Appaloosa owned a smaller position as of Sept. 30, valued at $64.4 million. Paulson’s Alibaba stake was valued at $169 million at the end of the third quarter, according to a filing.

The Soros firm, which manages the fortune of billionaire financier George Soros , said it held a $390.9 million Alibaba stake as of Sept. 30. Soros also bought a total of $205.9 million of stock in Yahoo Inc. in the third quarter. The purchase comes as the pressure on Yahoo has intensified in recent months by other investors.

Carl Icahn , the famed activist investor, bulked up on eBay Inc. and sold some of his winning Netflix Inc. stake in the third quarter, according to his filing.

Mr. Icahn owned nearly 46 million shares of eBay as of the end of September, up from 31 million at the end of June, the filing showed. Mr. Icahn had early this year fought to get the online marketplace to separate its payments operator PayPal. While eBay rejected him at the time, it announced in September it would indeed separate PayPal. Mr. Icahn’s eBay stake would be worth about $2.5 billion as of Friday’s close. It would be about 3.7% of the outstanding shares.

During the quarter, Mr. Icahn also pared his stake in Netflix, the online-video provider, selling 352,981 shares and ending the quarter with 1.4 million shares. The investor has been selling off his stake in that company after making about $2 billion on the investment, first disclosed in October 2012.

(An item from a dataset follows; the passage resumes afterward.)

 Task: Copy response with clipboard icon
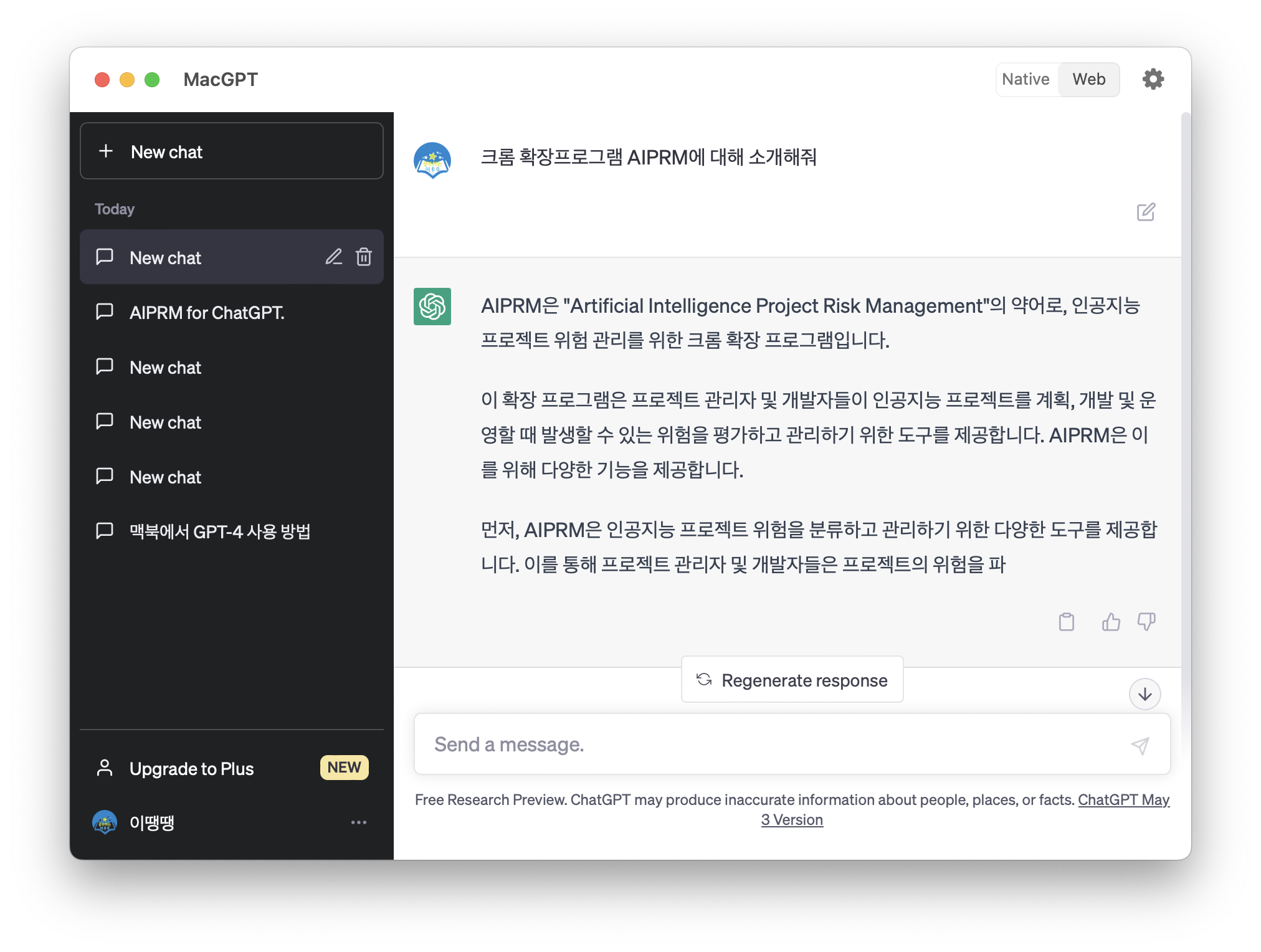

The filings showed only modest additions to the U.S. stocks portfolio of Warren Buffett ’s Berkshire Hathaway Inc., valued at $108 billion as of Sept. 30. The Omaha, Neb.-based conglomerate bought a $32 million stake in Express Scripts Holding Co. , the nation’s largest pharmacy-benefits manager. It also more than doubled its position in Charter Communications Inc. and owned $750 million worth of shares in the cable company as of Sept. 30.

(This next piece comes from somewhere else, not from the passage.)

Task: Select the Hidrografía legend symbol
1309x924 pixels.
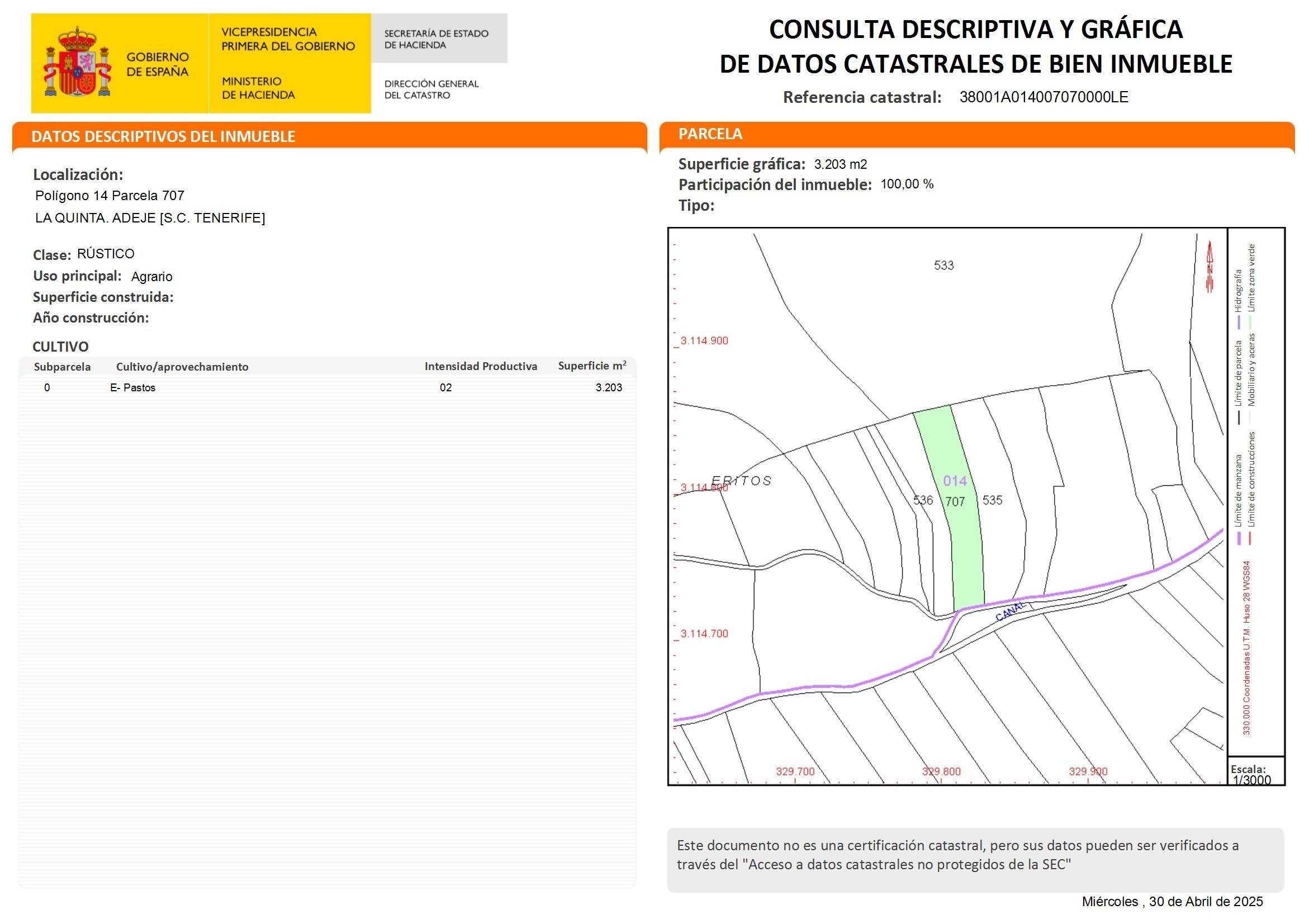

Berkshire also added more than 7 million shares of General Motors Co. , and owned a stake of about $1.3 billion in the car maker as of Sept. 30.

In its filing, Berkshire said it has omitted information from the public record that it has filed confidentially with the Securities and Exchange Commission. The move indicates Berkshire could be building or selling a large position in a stock. In 2011, Berkshire built up a $10 billion stake in International Business Machines Corp. confidentially under the cover of SEC guidelines that allow some investors to make big moves without alerting the market and other investors.